Investigator says murder suspect ‘never showed any remorse’
Update 5 | Retired Assistant Police Commissioner Manuel Cassar told a court this morning that murder suspect Saviour Mangion never showed any remorse during investigations.
Updated at 18:15
A convicted murderer who is standing trial for the brutal murder of an elderly woman in 1986, never showed any remorse or any particular emotion during the course of his interrogations, a court heard a retired police investigator say this morning.
Retired Assistant Police Commissioner Manuel Cassar was testifying in the trial of Saviour Mangion, known as 'Kalanċ', 47 of Żejtun who is charged with robbing and murdering 68-year-old Maria Stella Magrin on October 29, 1986. He is also charged with illegal possession of a knife, stealing €14,000 in cash, and holding her against her will
Mangion was arrested for the crime in 2005 after he had allegedly boasted of the murder 20 years later.
According to the bill of indictment, Mangion had stabbed Magrin 13 times, to the extent that the impact of the blows were so strong that the knife's handle actually left marks on the woman's body.
Evidence read out to jurors from a statement made by former constable Anthony Camilleri, who was the first officer to enter Magrin's home after recieving a report from neighbours who said that they had heard screams, said that the scene was one "quite similar to a horror movie."
Camilleri had said that while looking through pitch darkess, as the house had no electricity, he found the elderly woman dead at the foot of a makeshift altar she had made in one of the rooms.
"She was faced-up and in a large pool of blood," the former constable had told another court.
Former President Ugo Mifsud Bonnici also took the witness stand this morning, explaining that he lived a few doors away from the victim's house in Cospicua.
Mifsud Bonnici said that on the day of the incident, he had arrived home from a political activity when neighbours told him that they had heard the victim scream. Despite them knocking on her door various times, nobody opened.
He said that while the neighbours had asked him what to do, his advice was to call the police, who later found the woman in a pool of blood.
Mifsud Bonnici described Magrin as a very religious woman, who lived alone.
Evidence
Jurors were shown a number of photographs taken on the scene of the crime by investigators, which showed the woman laying in a pool of blood at the foot of an altar she had set up in a hall way.
While some officers explained that there were walls splattered with blood, former forensics photographer Charles Marsh said it was difficult to enter some rooms because of the amount of boxes and clutter which obstructed.

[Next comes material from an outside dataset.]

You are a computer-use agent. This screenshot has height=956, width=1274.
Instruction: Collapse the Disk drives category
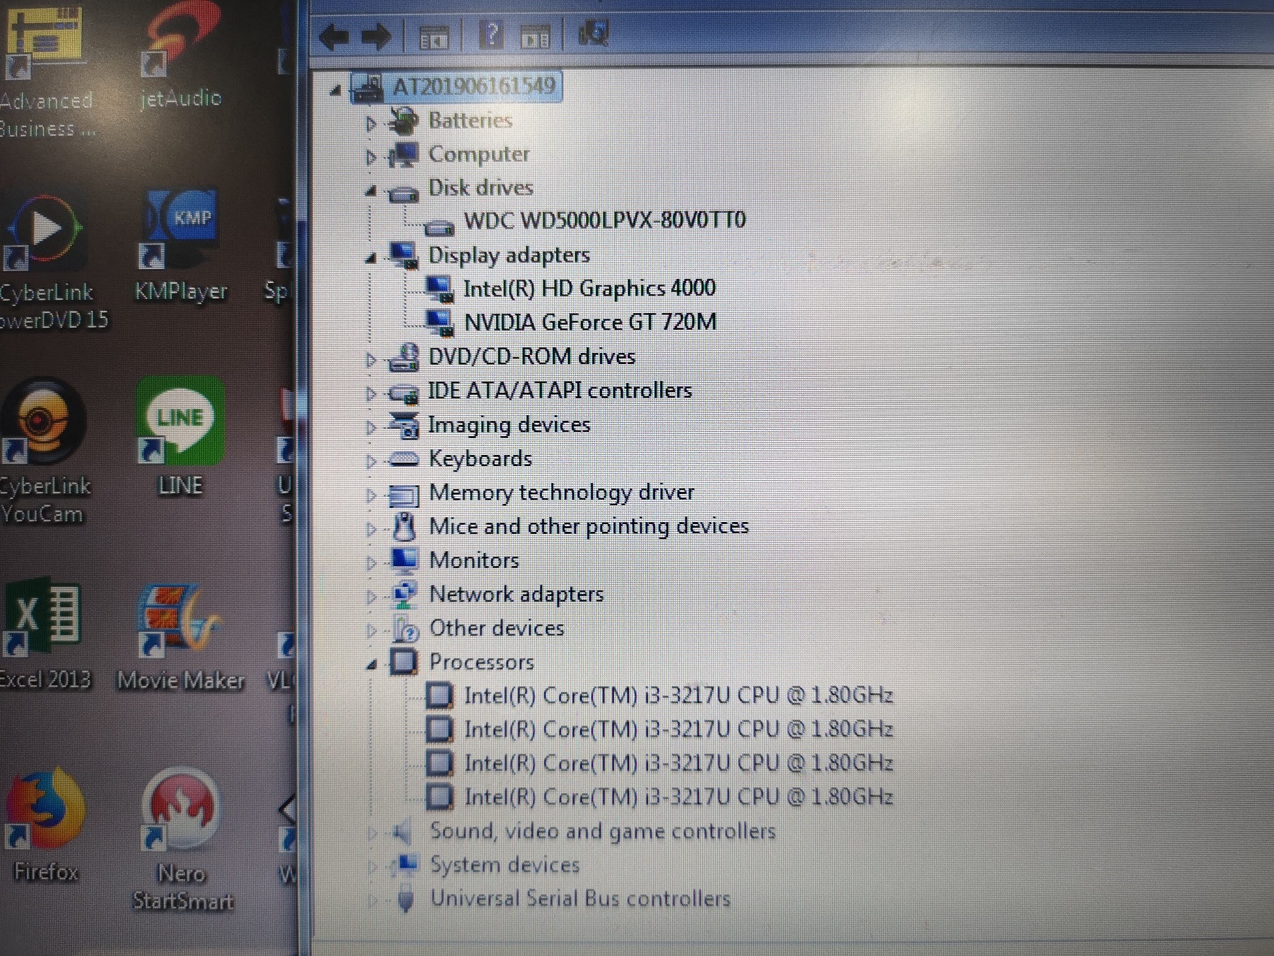coord(372,189)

The former head of the Police Forensics Unit Anthony Abela Medici explained that from a detailed analysis on the victim and from a reconstruction on the scene of the crime, it was evident that the woman was violently knifed to death.
"She was stabbed in one place and followed to another where she recieved the fatal blows," he said.

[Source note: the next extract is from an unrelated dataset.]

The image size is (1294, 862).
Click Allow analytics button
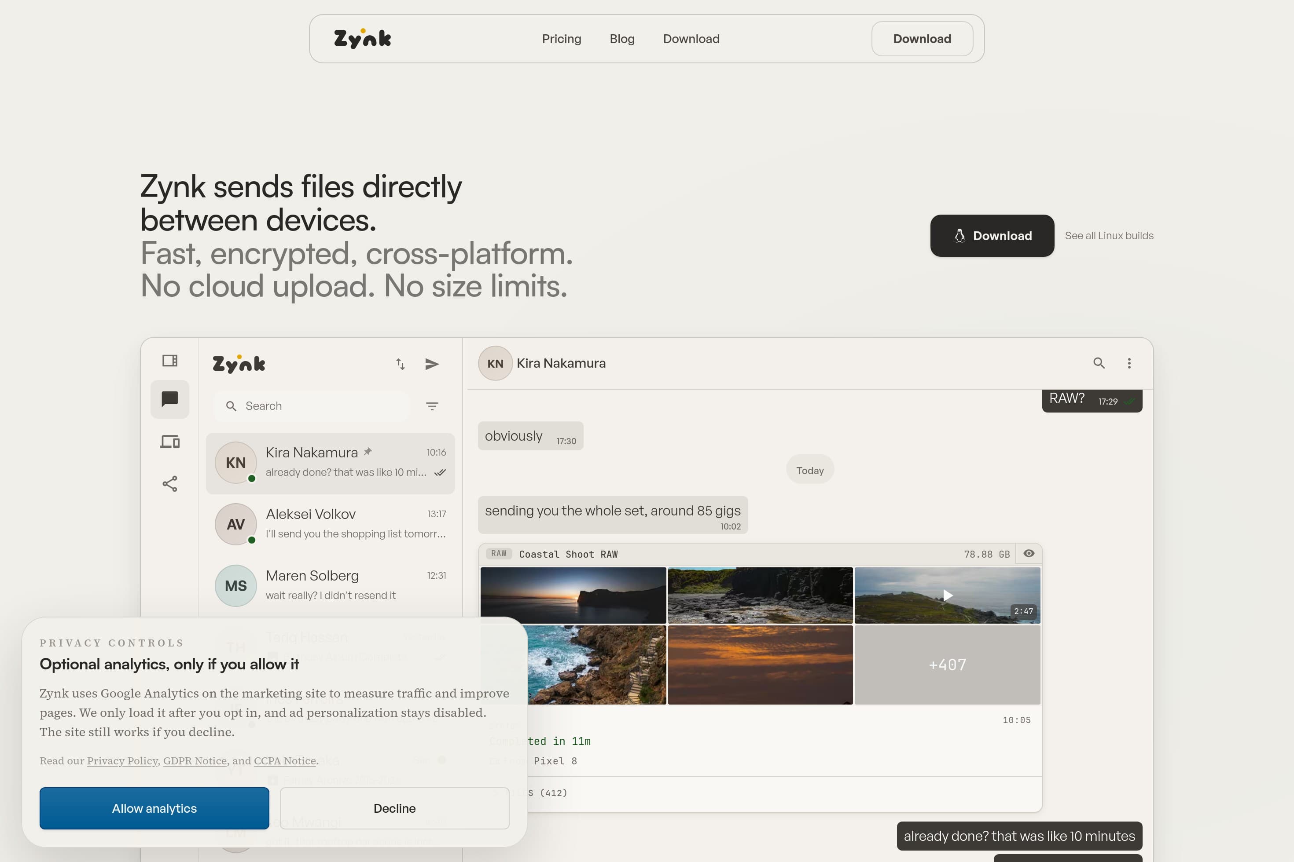tap(154, 808)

The expert claimed that his findings showed that one knife was used by a sole aggressor, who was "quite strong and violent" to the extent that the stabs were deep, to the point that the knife handle sank in to touch each wound.
Boasted
Prosecutor Nadine Sant told the jurors that Mangion was investigated and subsequently arrested after someone had reported him for 'boasting' that he had killed Mangion.

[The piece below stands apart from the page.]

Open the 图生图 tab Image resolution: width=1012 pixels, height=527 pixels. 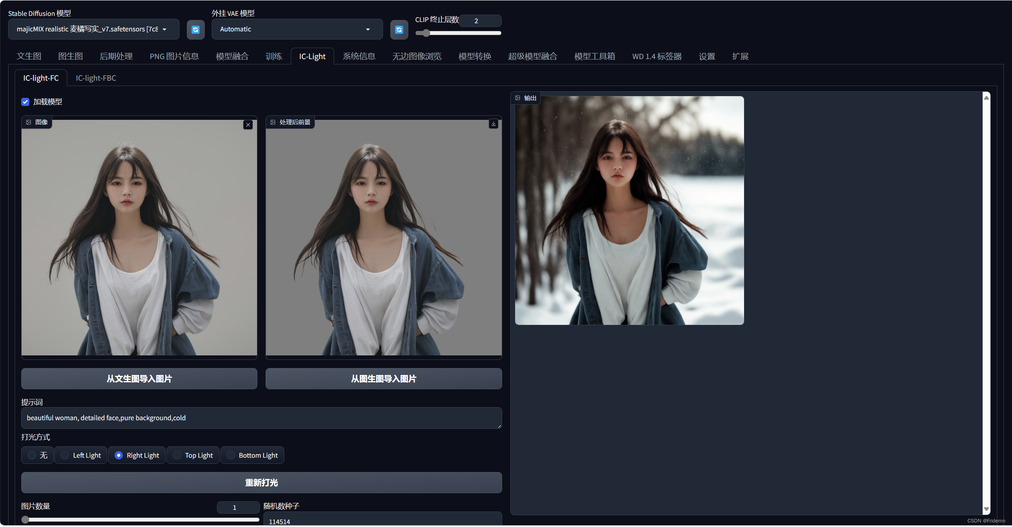click(x=70, y=56)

Mangion was 21 when the murder was committed, and used to be in the company of two other suspects, Leli Spiteri and his nephew Oswald Spiteri, who are both dead. All three knew the victim.
The accused and Oswald Spiteri had both admitted their involvement in the murder when arrested some 20 years after.
Leli Spiteri died in 2004 while Oswald Spiteri committed suicide in the police lock-up during the investigations on the case.
'Serial killer'
The accused is already serving a life sentence for the murder of Rosina Zammit, 54, in Safi in 1984, and was also jailed for 21 years for the murder of Francis Caruana in 1998. Both were killed by stabbing.
Two years ago, Judge Joseph Galea Debono had described Mangion as "Malta's serial killer.'
Lawyer Simon Micallef Stafrace is appearing for Mangion.
The trial is adjourned to Wednesday morning.